Stuttgart: Der Internationale

Höhlenmalerei, so trivial wie wertvoll. Willi Baumeister wurde von ihr inspiriert. Der international anerkannte Maler sammelte diese Art Kunst und ließ die Abstraktionen in sein eigenes Werk mit
einfließen. Glaubt man Willi Baumeister, so bewahrt die abstrakte Kunst die Grundformen der Natur.
Dass diese Erkenntnis nicht grundlos, sondern vielmehr dem Austausch mit befreundeten Malern, wie dem Kubisten Léger oder dem abstrakt arbeitenden El Lissitzky geschuldet ist, zeigt die Ausstellung "Willi Baumeister International" im Kunstmuseum Stuttgart.

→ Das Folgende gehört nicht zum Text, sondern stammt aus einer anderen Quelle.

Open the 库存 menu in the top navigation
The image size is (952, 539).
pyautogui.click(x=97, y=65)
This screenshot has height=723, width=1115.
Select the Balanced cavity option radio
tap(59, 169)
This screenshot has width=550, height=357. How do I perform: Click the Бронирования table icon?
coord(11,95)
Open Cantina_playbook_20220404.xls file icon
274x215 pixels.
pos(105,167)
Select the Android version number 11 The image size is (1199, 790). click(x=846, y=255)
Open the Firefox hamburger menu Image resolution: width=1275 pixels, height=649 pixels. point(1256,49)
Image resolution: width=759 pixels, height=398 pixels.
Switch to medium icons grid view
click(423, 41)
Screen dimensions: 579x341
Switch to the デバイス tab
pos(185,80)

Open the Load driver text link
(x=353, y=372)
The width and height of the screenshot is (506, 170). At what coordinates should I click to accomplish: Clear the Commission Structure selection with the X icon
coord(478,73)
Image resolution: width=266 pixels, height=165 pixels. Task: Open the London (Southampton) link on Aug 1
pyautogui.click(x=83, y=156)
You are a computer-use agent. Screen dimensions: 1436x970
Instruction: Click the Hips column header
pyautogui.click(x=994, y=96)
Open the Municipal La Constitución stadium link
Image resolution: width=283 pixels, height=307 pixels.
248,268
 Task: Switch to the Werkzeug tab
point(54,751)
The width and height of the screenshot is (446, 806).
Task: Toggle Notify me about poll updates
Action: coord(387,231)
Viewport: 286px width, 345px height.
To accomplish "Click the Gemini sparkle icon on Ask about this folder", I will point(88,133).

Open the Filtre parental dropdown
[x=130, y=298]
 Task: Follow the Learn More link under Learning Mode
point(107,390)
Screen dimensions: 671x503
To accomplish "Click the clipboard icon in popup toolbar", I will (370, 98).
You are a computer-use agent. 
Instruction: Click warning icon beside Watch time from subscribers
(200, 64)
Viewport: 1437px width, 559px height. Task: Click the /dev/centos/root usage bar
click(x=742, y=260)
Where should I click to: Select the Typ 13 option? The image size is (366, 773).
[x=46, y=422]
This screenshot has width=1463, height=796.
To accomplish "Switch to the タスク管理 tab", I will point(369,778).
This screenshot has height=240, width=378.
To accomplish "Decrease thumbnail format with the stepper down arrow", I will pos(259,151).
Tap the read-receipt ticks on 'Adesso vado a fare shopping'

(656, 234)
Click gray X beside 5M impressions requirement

Die "Mauerbilder", die "Montaru"-Bilder und die "Afrika"-Serie bilden die Schwerpunkte der Ausstellung. Vervollständigt wird sie neben 200 Werken des Künstlers auch erstmals durch Stücke der privaten Kunstsammlung Baumeisters, die sich aus gegenseitigen Schenkungen von Künstlern wie Josef Albers, Georges Braque, Marc Chagall, El Lissitzky, Kasimir Malewitsch, Otto Meyer-Amden, László Moholy-Nagy, Amédée Ozenfant, Oscar Schlemmer und Michel Seuphor zusammensetzt.

Das Kunstmuseum zeigt "Willi Baumeister International" vom 19. Oktober 2013 bis 02. März 2014.

Wiesbaden: Antiakademische Technik

Weil eine Telefonistin seinen Namen falsch verstand wurde ab 1937 aus Wolfgang Otto Schulze einfach Wols. Alles andere als einfach verlief jedoch das Leben eines der wichtigsten Vertreter des Informel. Das Museum Wiesbaden zeichnet in einer Retrospektive die teilweise beschwerlichen Stationen seines Lebens nach. Von seiner Arbeit als Fotograf in Paris, seiner Internierung und der missglückten Emigration in die Vereinigten Staaten bis hin zu seiner Rückkehr nach Paris und der erfolgreichen Laufbahn als Maler. Das Museum Wiesbaden, das bereits 1961 des zehnten Todestages von Wols gedachte, zeigt unter anderem Ölgemälde, Aquarelle, Photographien, sowie persönliche Gegenstände und Dokumente.

"Wols – Das große Mysterium" ist vom 16. Oktober 2013 bis zum 26. Januar 2014 im Museum Wiesbaden zu sehen.